椋鳩十さんの書かれた「片耳の大シカ」「大造じいさんとガン」「月の輪ぐま」など多くの作品は、小学校の国語教科書に採用されています。椋さんはかつて 「母と子の二十分間読書運動」 というものを提唱されたことでも有名です。この運動は、子どもがテレビばかりを見ていてはいけない、なんとかして本を読むようにしむけなければいけないと考えられたからです。また、テレビを見ることによって親と子の対話がなくなっていることもなげかれ、1日に20分でもよいから、本を仲立ちにして親子の心が通いあうことを願われたのです。
その後、この親子読書運動は全国に火がつき、いまも各地でつづいています。しかし、この親子読書は、一時期にくらべると、たいへん下火になっています。それは、読書運動というものが、たいへん根気を必要とするものだからです。

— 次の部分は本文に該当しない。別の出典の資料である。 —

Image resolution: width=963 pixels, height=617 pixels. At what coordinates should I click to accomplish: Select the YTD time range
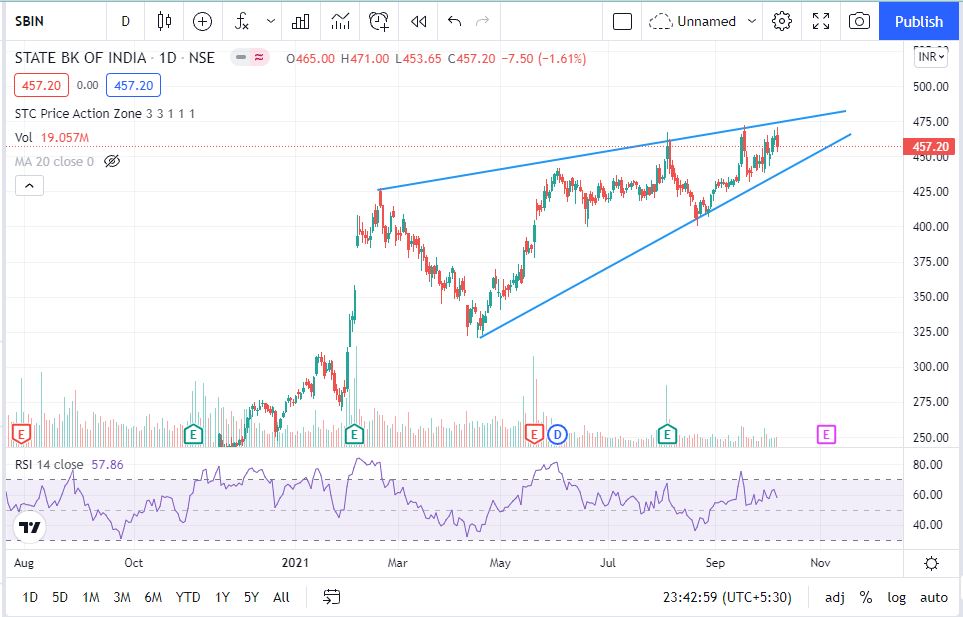(188, 597)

人間が生きていくうえには、食べなくてはいけません。衣類も身につけなければいけません。ところが、本はたとえ1冊も読まなくても、現実的には何も困りません。めしを食わなければ死にますが、本を読まなくても死にはしません。だから、とくにこのごろのように家計が苦しくなれば、いちばん先にけずられるのは本代です。ほんとうは、いくらおいしいものを食べても、いくらぜいたくな衣類を身につけていても、心の泉がかれてしまっては植物人間にも等しくなってしまうのですが、それが、なかなか理解してもらえません。だから、読書運動がつづかないのです。